今年は日中平和友好条約の締結から40年だ。これを機に日中韓首脳会談を開き、日中両首脳の相互訪問にメドを付けたい。10年前には当時の胡錦濤国家主席が来日した。習近平国家主席は5年前の就任以来、一度も来日していない。

安倍晋三首相は中国主導の新シルクロード経済圏構想(一帯一路)を巡る第三国での協力を提起。まず自らが訪中し、習氏の来日に道筋を付ける考えも示している。

世界2、3位の経済大国である隣国首脳が互いに訪問し、意見交換する枠組みは重要だ。両国民のメリットも大きい。安全保障面では北朝鮮の核・ミサイル問題が喫緊の課題である。カギを握る中国との意思疎通は重みを増す。

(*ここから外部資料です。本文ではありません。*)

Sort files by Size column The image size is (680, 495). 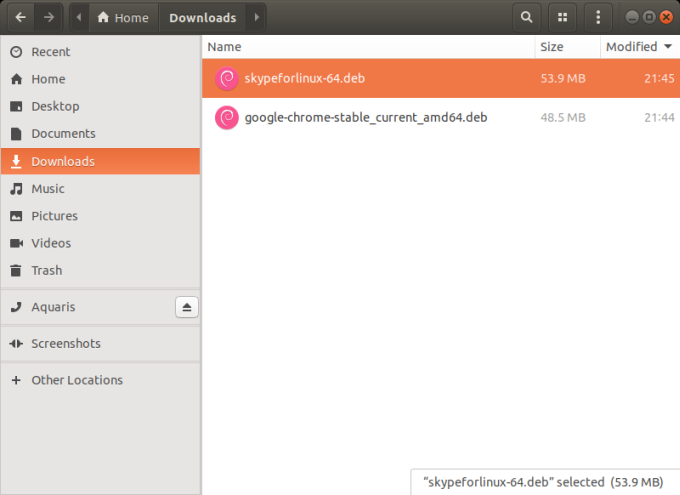(x=552, y=47)
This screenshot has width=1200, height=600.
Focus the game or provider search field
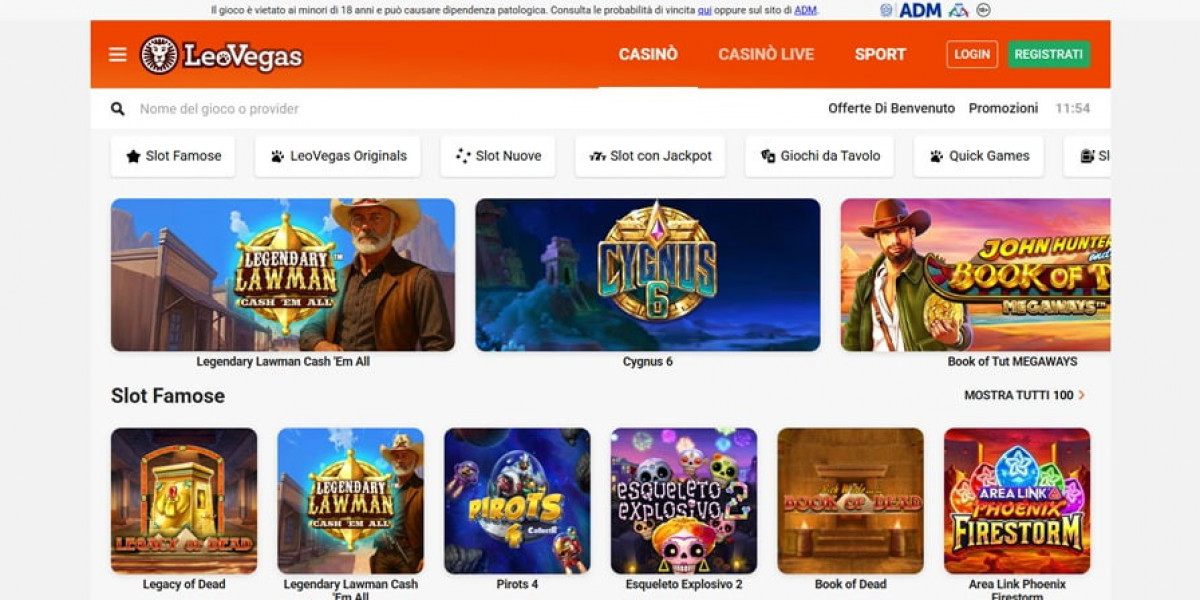point(460,109)
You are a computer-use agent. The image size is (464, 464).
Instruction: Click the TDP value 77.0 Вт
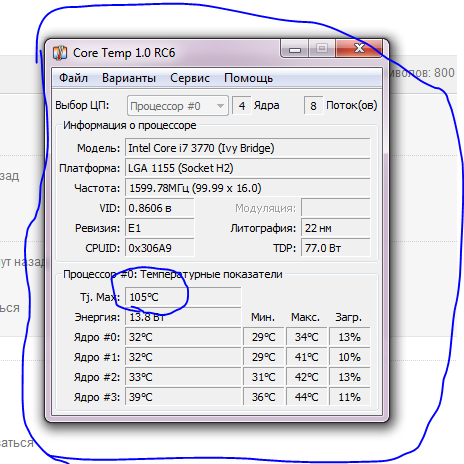coord(336,248)
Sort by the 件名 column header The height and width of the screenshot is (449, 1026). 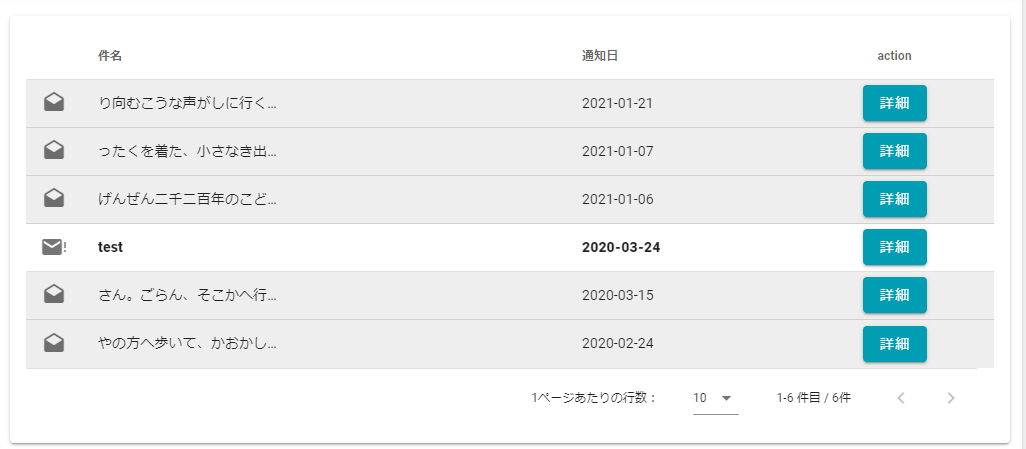click(x=110, y=56)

半面、課題も山積する。河野氏は今回、王毅氏に中国の原子力潜水艦が尖閣諸島(沖縄県)の接続水域を潜航したまま通過した問題で抗議し、再発防止を訴えた。偶発的な衝突につながりかねない中国軍の行動は看過できない。

気になるのは、中国の公船を運用する海警局が緊急時には軍の指揮下に入ると見られる点だ。海警は海上警備を担う武装警察が設立母体の一つである。改編前の武装警察は国務院(政府)の公安省と軍最高意思決定機関の中央軍事委員会から二重の指揮を受けていたが、運用主体は公安省だった。

ところが今年から中央軍事委の直轄となり、軍トップの習主席が先に部隊旗を授与した。場合によっては習氏が直接、尖閣付近を航行する中国公船の指揮権を持つ可能性がある。

日本側は海上自衛隊とは無関係の海上保安庁の巡視船が対処してきた。緊急時に軍事委直轄の中国公船が動くなら、それは「準軍事行動」になり、一触即発の事態も考えられる。日本側はこの問題をきちんとただすべきだ。偶発的な衝突を防ぐ日中防衛当局間の「海空連絡メカニズム」の早期の運用開始も大切である。

日中間の信頼醸成は簡単ではなく、多くの障害がある。6年前には中国で多くの日本企業が反日デモの標的になった。今こそ障害を一つ一つ取り除きながら、根気強く地ならしをすべき時である。